• _How to complete this task_:
Would you please give all the lines below again, exactly as they stand?

• _The input_:
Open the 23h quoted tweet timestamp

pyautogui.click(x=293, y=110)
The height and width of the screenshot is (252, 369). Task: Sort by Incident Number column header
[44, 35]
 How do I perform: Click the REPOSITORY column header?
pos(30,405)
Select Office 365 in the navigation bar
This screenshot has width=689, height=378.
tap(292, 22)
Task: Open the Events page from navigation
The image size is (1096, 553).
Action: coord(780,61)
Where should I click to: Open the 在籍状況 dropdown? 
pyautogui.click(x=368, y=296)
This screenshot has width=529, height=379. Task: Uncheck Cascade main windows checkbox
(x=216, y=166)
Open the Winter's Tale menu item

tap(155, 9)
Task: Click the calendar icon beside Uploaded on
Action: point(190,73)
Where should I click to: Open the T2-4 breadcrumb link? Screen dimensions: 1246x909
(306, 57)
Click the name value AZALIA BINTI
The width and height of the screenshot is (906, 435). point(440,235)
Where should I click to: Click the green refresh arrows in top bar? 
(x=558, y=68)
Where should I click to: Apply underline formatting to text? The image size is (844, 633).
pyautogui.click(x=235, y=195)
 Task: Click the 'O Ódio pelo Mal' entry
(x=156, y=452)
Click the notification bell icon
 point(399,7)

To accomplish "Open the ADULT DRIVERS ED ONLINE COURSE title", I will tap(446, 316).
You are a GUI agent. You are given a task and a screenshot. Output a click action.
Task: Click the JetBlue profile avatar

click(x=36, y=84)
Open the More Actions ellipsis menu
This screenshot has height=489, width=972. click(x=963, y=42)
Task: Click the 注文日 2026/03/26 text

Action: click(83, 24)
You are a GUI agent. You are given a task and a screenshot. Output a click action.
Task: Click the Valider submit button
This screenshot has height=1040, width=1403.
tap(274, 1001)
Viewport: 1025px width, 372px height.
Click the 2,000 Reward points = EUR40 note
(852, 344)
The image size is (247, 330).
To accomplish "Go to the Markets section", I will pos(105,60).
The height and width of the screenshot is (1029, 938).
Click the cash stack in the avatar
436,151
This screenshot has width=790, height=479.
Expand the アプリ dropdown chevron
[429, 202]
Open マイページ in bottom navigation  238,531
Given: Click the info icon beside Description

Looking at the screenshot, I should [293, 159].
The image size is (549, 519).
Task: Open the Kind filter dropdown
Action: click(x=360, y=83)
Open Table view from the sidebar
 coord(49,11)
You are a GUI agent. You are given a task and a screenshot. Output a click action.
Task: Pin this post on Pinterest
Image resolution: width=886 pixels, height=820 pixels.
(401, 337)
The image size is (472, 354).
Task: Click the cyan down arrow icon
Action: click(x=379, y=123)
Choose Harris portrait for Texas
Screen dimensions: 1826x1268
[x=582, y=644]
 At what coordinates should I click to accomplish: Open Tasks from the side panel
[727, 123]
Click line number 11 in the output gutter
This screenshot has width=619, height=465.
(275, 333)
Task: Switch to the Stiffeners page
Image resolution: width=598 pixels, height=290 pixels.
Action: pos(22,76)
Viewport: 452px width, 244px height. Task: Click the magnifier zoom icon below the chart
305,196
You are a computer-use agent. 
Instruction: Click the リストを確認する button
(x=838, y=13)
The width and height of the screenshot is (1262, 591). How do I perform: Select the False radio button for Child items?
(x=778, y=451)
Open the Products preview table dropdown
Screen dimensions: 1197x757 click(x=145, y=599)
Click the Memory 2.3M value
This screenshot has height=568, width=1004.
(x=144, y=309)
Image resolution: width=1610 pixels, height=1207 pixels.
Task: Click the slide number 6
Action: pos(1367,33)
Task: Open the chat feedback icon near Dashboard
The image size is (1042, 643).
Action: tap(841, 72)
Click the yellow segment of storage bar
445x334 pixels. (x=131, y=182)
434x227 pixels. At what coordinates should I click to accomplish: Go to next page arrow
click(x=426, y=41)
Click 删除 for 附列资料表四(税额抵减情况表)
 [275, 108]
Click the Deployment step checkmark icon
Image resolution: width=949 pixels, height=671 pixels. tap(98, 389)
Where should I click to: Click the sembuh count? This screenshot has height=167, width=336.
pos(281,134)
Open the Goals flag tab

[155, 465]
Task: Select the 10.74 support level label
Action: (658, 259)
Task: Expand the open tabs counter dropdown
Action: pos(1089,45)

• _Task output_:
Open the 23h quoted tweet timestamp

pyautogui.click(x=293, y=110)
The height and width of the screenshot is (252, 369). Task: Sort by Incident Number column header
[44, 35]
 How do I perform: Click the REPOSITORY column header?
pos(30,405)
Select Office 365 in the navigation bar
This screenshot has width=689, height=378.
tap(292, 22)
Task: Open the Events page from navigation
The image size is (1096, 553).
Action: coord(780,61)
Where should I click to: Open the 在籍状況 dropdown? 
pyautogui.click(x=368, y=296)
This screenshot has width=529, height=379. Task: Uncheck Cascade main windows checkbox
(x=216, y=166)
Open the Winter's Tale menu item

tap(155, 9)
Task: Click the calendar icon beside Uploaded on
Action: point(190,73)
Where should I click to: Open the T2-4 breadcrumb link? Screen dimensions: 1246x909
(306, 57)
Click the name value AZALIA BINTI
The width and height of the screenshot is (906, 435). point(440,235)
Where should I click to: Click the green refresh arrows in top bar? 
(x=558, y=68)
Where should I click to: Apply underline formatting to text? The image size is (844, 633).
pyautogui.click(x=235, y=195)
 Task: Click the 'O Ódio pelo Mal' entry
(x=156, y=452)
Click the notification bell icon
 point(399,7)

To accomplish "Open the ADULT DRIVERS ED ONLINE COURSE title", I will tap(446, 316).
You are a GUI agent. You are given a task and a screenshot. Output a click action.
Task: Click the JetBlue profile avatar

click(x=36, y=84)
Open the More Actions ellipsis menu
This screenshot has height=489, width=972. click(x=963, y=42)
Task: Click the 注文日 2026/03/26 text

Action: click(83, 24)
You are a GUI agent. You are given a task and a screenshot. Output a click action.
Task: Click the Valider submit button
This screenshot has height=1040, width=1403.
tap(274, 1001)
Viewport: 1025px width, 372px height.
Click the 2,000 Reward points = EUR40 note
(852, 344)
The image size is (247, 330).
To accomplish "Go to the Markets section", I will pos(105,60).
The height and width of the screenshot is (1029, 938).
Click the cash stack in the avatar
436,151
This screenshot has width=790, height=479.
Expand the アプリ dropdown chevron
[429, 202]
Open マイページ in bottom navigation  238,531
Given: Click the info icon beside Description

Looking at the screenshot, I should [293, 159].
The image size is (549, 519).
Task: Open the Kind filter dropdown
Action: click(x=360, y=83)
Open Table view from the sidebar
 coord(49,11)
You are a GUI agent. You are given a task and a screenshot. Output a click action.
Task: Pin this post on Pinterest
Image resolution: width=886 pixels, height=820 pixels.
(401, 337)
The image size is (472, 354).
Task: Click the cyan down arrow icon
Action: click(x=379, y=123)
Choose Harris portrait for Texas
Screen dimensions: 1826x1268
[x=582, y=644]
 At what coordinates should I click to accomplish: Open Tasks from the side panel
[727, 123]
Click line number 11 in the output gutter
This screenshot has width=619, height=465.
(275, 333)
Task: Switch to the Stiffeners page
Image resolution: width=598 pixels, height=290 pixels.
Action: pos(22,76)
Viewport: 452px width, 244px height. Task: Click the magnifier zoom icon below the chart
305,196
You are a computer-use agent. 
Instruction: Click the リストを確認する button
(x=838, y=13)
The width and height of the screenshot is (1262, 591). How do I perform: Select the False radio button for Child items?
(x=778, y=451)
Open the Products preview table dropdown
Screen dimensions: 1197x757 click(x=145, y=599)
Click the Memory 2.3M value
This screenshot has height=568, width=1004.
(x=144, y=309)
Image resolution: width=1610 pixels, height=1207 pixels.
Task: Click the slide number 6
Action: pos(1367,33)
Task: Open the chat feedback icon near Dashboard
The image size is (1042, 643).
Action: tap(841, 72)
Click the yellow segment of storage bar
445x334 pixels. (x=131, y=182)
434x227 pixels. At what coordinates should I click to accomplish: Go to next page arrow
click(x=426, y=41)
Click 删除 for 附列资料表四(税额抵减情况表)
 [275, 108]
Click the Deployment step checkmark icon
Image resolution: width=949 pixels, height=671 pixels. tap(98, 389)
Where should I click to: Click the sembuh count? This screenshot has height=167, width=336.
pos(281,134)
Open the Goals flag tab

[155, 465]
Task: Select the 10.74 support level label
Action: (658, 259)
Task: Expand the open tabs counter dropdown
Action: pos(1089,45)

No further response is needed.